Justice system integration: on the threshold of a new era.
Last fall, with little fanfare, Congress passed, and the president signed, historic legislation that will vastly improve the business of justice and ultimately enhance public safety. Beginning this fiscal year, Public Law 105-251, which includes the Crime Identification Technology Act of 1998, authorizes $250 million per year for each of the next 5 years ($1.25 billion total) for state grants to promote the integration of justice system information and identification technology.
The new law will "permit all components of criminal justice (law enforcement, courts, corrections and prosecution) to share information and communicate more effectively on a real-time basis," says Sen. Mike DeWine (R-Ohio), principal author of the bill. The Technology Act also will provide funding for grants to states so they can participate in major national programs, such as the Integrated Automated Fingerprint Identification System, the National Crime Information Center 2000 and the National Incident-based Reporting System Project.(1) In order to receive a grant under the new law, states must create statewide information-sharing system strategies developed by state and local officials who oversee, plan and implement integrated information technology.
"The new law is particularly opportune at this time," says Gary R. Cooper, executive director of SEARCH, The National Consortium for Justice Information and Statistics. "More than any other time in history, the nation's justice community is at a cross-road with respect to technology implementation and information systems integration." Recent and unprecedented national initiatives, combined with growing user acceptance and public demand for criminal justice information, are driving efforts across the country to exchange and integrate data and information among an expanding array of justice agencies, including law enforcement, prosecution, defense, courts, corrections, probation, parole and social services. Adequate and coordinated funding focused specifically on such integration efforts, however, has been a perpetual problem.
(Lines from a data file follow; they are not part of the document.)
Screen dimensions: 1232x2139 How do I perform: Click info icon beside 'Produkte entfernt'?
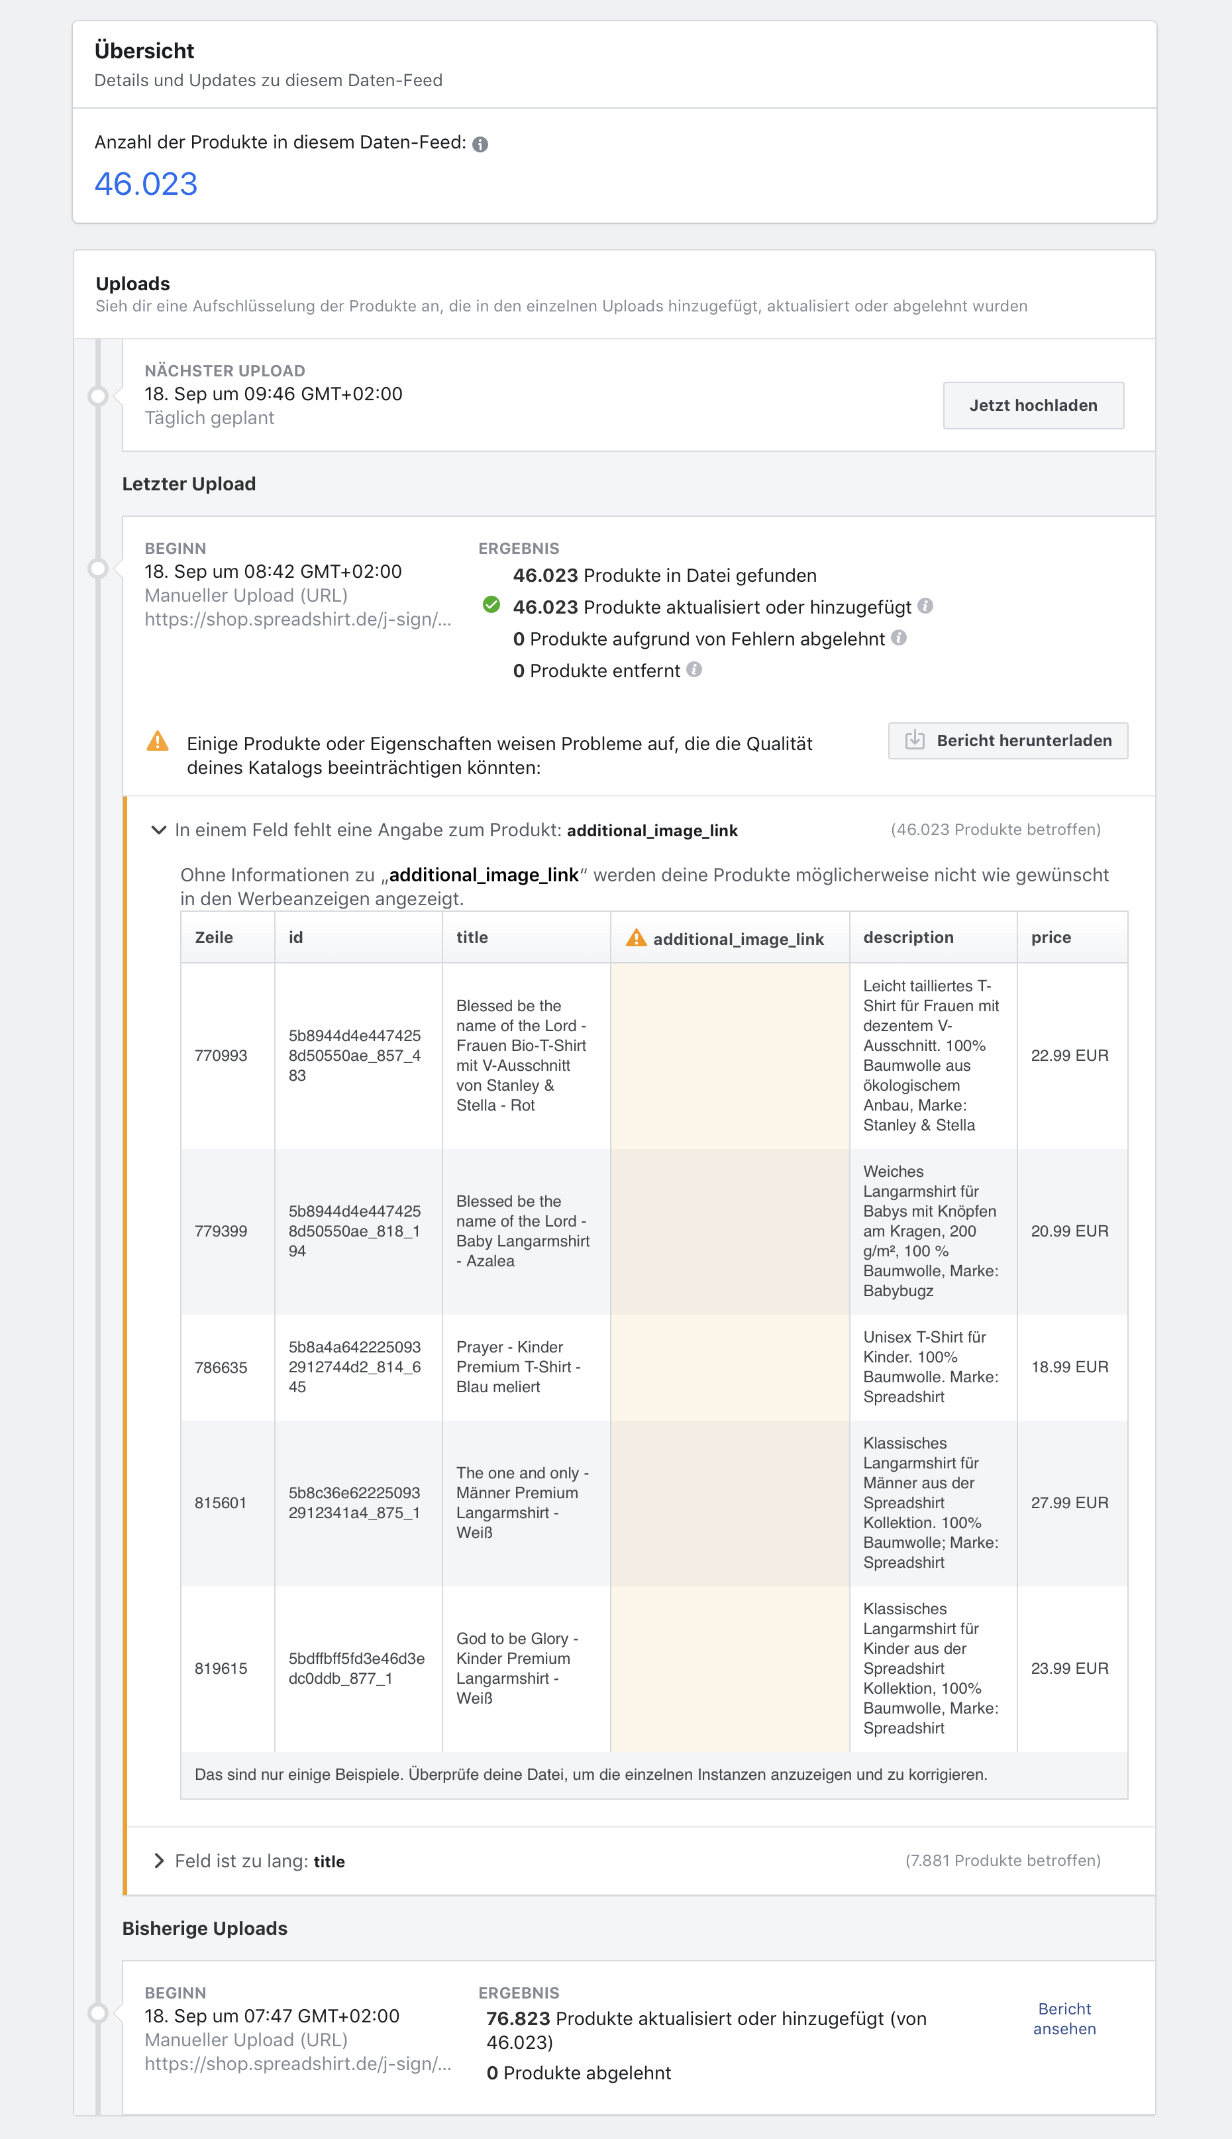point(694,670)
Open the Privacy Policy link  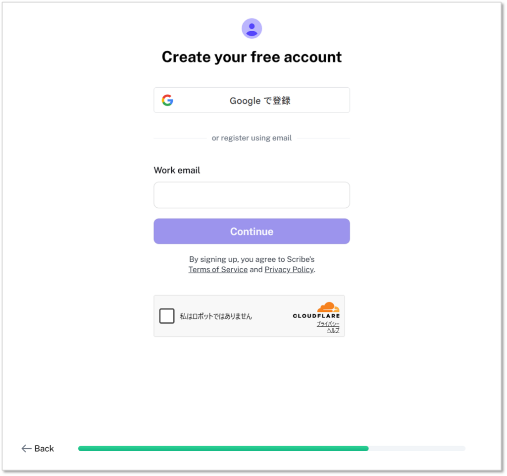tap(289, 270)
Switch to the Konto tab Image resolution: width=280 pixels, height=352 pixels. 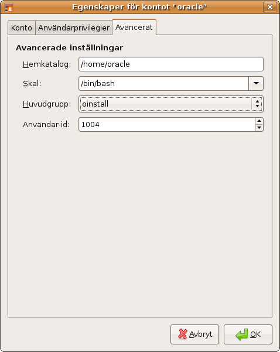point(22,28)
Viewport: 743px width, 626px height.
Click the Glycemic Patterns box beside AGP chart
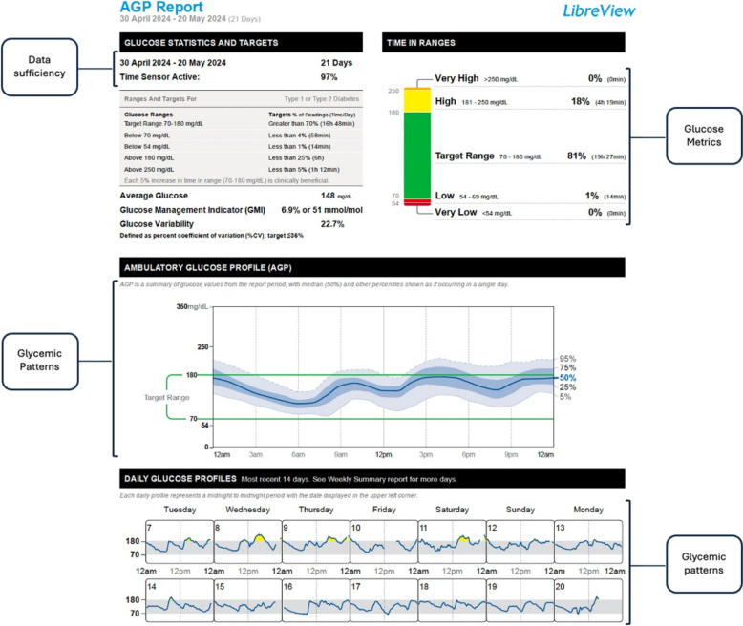coord(40,362)

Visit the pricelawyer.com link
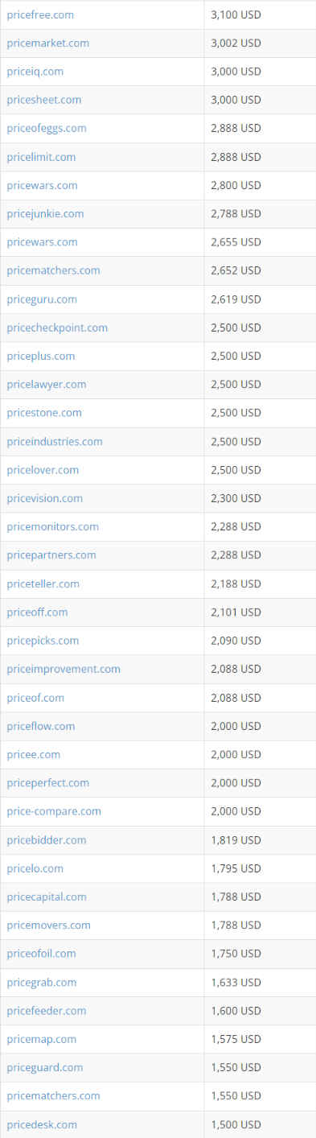click(47, 384)
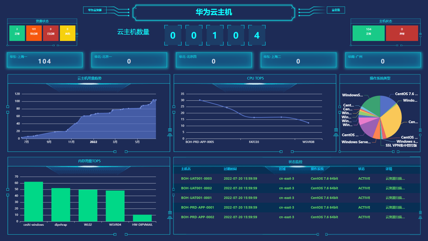Select the green 104 正常 host status tile
Screen dimensions: 428x241
click(368, 33)
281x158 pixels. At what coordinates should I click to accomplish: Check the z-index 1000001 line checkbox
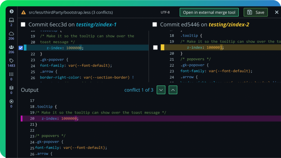click(x=155, y=47)
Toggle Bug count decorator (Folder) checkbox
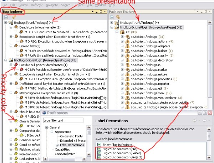 point(98,154)
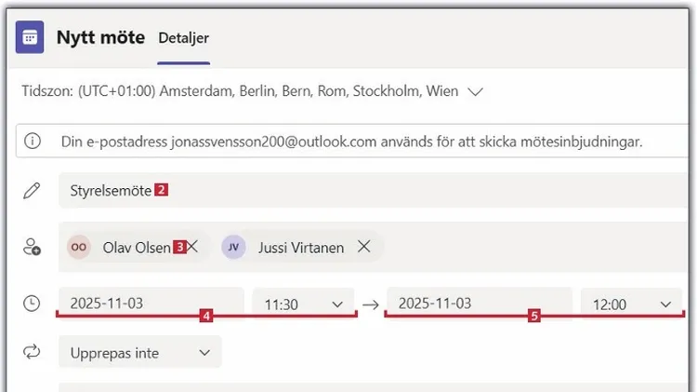This screenshot has width=697, height=392.
Task: Click the repeat arrows icon
Action: coord(33,353)
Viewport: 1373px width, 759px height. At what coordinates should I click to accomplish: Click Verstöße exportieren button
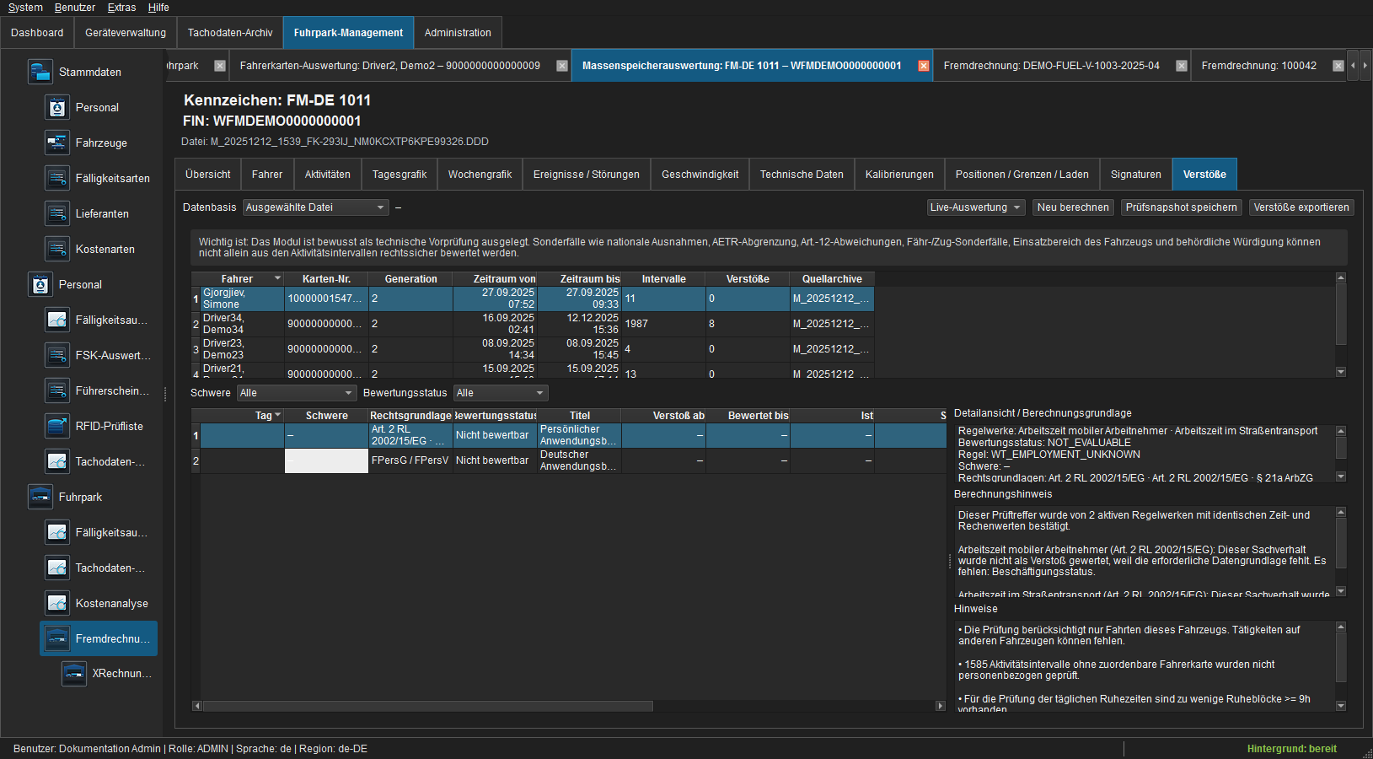[1301, 207]
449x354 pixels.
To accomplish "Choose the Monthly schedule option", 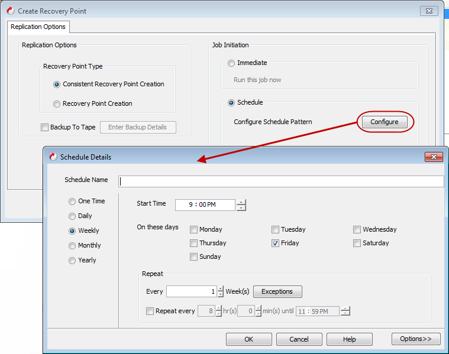I will 73,245.
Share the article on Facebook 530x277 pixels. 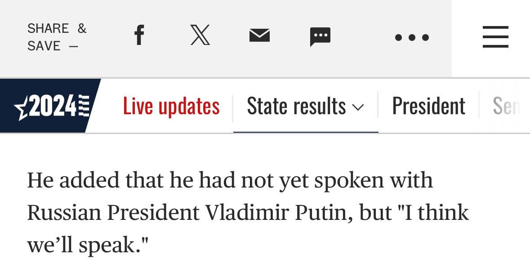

The Technology Act includes the first sizable grant program to support justice information systems integration, overcoming one of integration's main obstacles. Its passage represents the culmination of several major events in this decade that have placed justice system integration near the top of local, state and federal government information technology (IT) priority lists.
The New Frontier
Justice information systems integration is not a new idea - Agencies throughout the nation increasingly recognize the importance of integrating information systems to share critical data, documents, images and key transactions. State and local jurisdictions are actively developing plans and programs for integrated justice information systems.
The extent to which agencies are integrating depends on a number of variables, not the least of which is the definition and scope of the individual integration project. In many cases, integration takes the form of a single agency integrating its many information systems, such as a law enforcement agency integrating its records management system with computer-aided dispatch, detective case management, property and evidence tracking, mug shot imaging, booking and live-scan fingerprint systems. Significant improvements in efficiency and effectiveness can be achieved when internal information systems communicate critical data in a timely manner. Other projects have taken a broader approach, integrating information systems between separate agencies with different functions that need to share key pieces of data at critical points in the justice process. In Harris County, Texas, for example, the justice information system integrates law enforcement, prosecutors, courts, corrections, juvenile court and others.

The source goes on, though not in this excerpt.